Religious Freedom?

Last Monday, I spent the first part of my day at the Indiana State House. Hoosiers gathered both in support and in opposition to Senate Bill 101, also known as the Religious Freedom Restoration Act.

SB 101 would allow businesses in Indiana to refuse service to certain customers based on religious beliefs. The specific language of the bill “prohibits a governmental entity from substantially burdening a person’s exercise of religion, even if the burden results from a rule of general applicability, unless the governmental entity can demonstrate that the burden: (1) is in furtherance of a compelling governmental interest; and (2) is the least restrictive means of furthering the compelling governmental interest.” For example, a cake decorator may refuse to create a dessert for an LGBT couple wishing to get married. Others believe this may go as far as refusing healthcare to someone on the basis of religion.

I attended the protest with other members of my seminary to stand in opposition to this bill. The federal government recently forced the state to allow same sex marriages, so this bill seems to be an attempt to push back and find ways to devalue some of our fellow neighbors in Indiana.

Because I am a proponent of valuing those of all beliefs and backgrounds, I worry that this Bill would also allow for businesses to refuse service to others because they practice another religion, have no religion, or represent a myriad of other identities.

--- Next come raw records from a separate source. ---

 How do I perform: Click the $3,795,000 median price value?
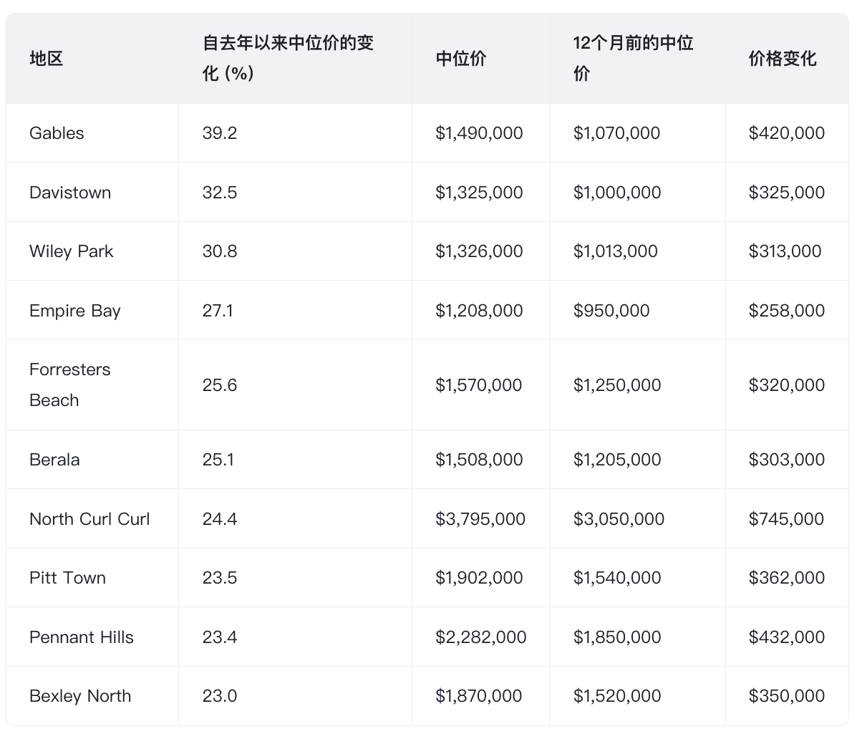(480, 519)
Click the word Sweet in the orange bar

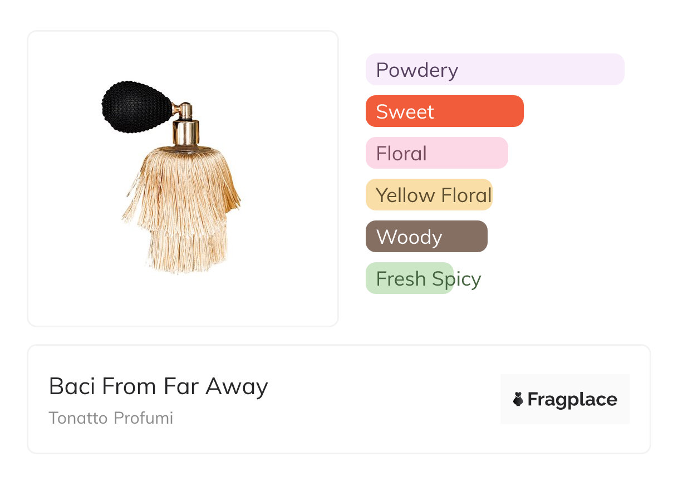pos(405,111)
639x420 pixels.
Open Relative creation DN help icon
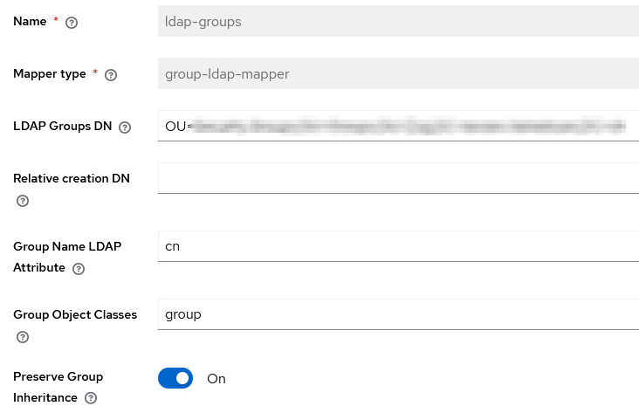(23, 201)
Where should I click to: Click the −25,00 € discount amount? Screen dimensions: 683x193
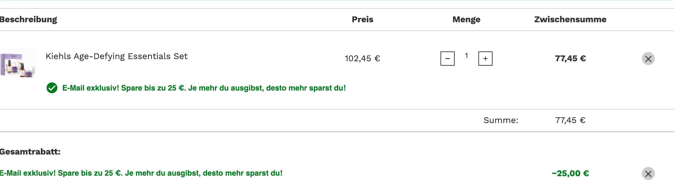click(x=570, y=173)
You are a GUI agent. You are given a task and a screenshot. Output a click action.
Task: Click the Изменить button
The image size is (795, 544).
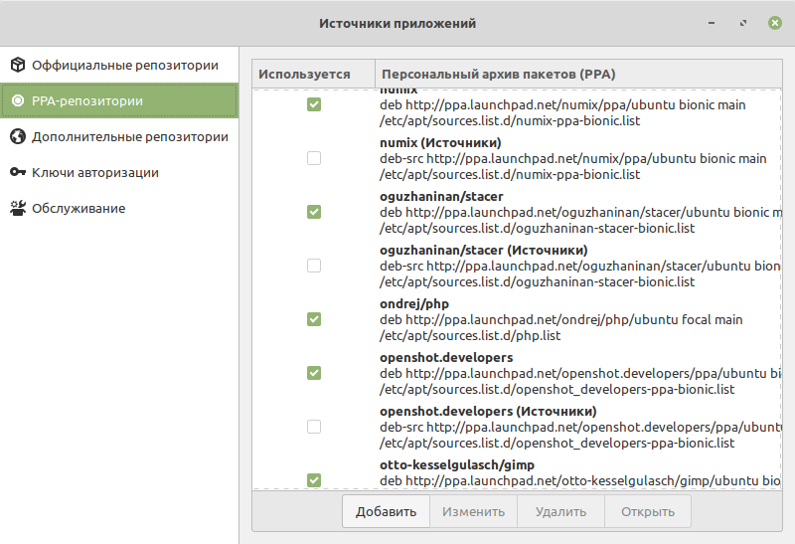tap(473, 512)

The President of my seminary, Dr. Matthew Bolton, told the Indy Star, “We have to stand as people of faith against any claim that anyone is second class.”

As a practicing Christian, what am I to do when my neighbor is made into a second-class citizen because of whom they love or whom they worship?

A fellow classmate and friend, Whittney Murphy, told me, “This reminds me of the Jim Crow and Jane Crow South in the 1960’s.” She noted that religion was also cited in defense of many of those laws. She worries that we are following in those footsteps. “Parts of my identity as black, woman, and gay could all suddenly be refused service,” she said. She explained how this bill also becomes a class issue as the state legislature has argued its citizens could bring unfair uses of this law to court. But how likely is it that those in the middle and working classes could afford such a legal battle?

In interfaith work, and for myself as a Christian, a core calling is to stand with those whose value is being challenged and in words, but even more so in actions, affirm their value as human beings. We are to let others know they are holy and sacred beings no matter their sexuality, gender, race, or belief. Is this not what is at the core of so many of our faiths?

May we use religion to affirm people’s worth, not to degrade it.

Update: Later that day the Bill passed committee, has passed the house, and was singed by Gov. Pence today.

Photo courtesy of the author.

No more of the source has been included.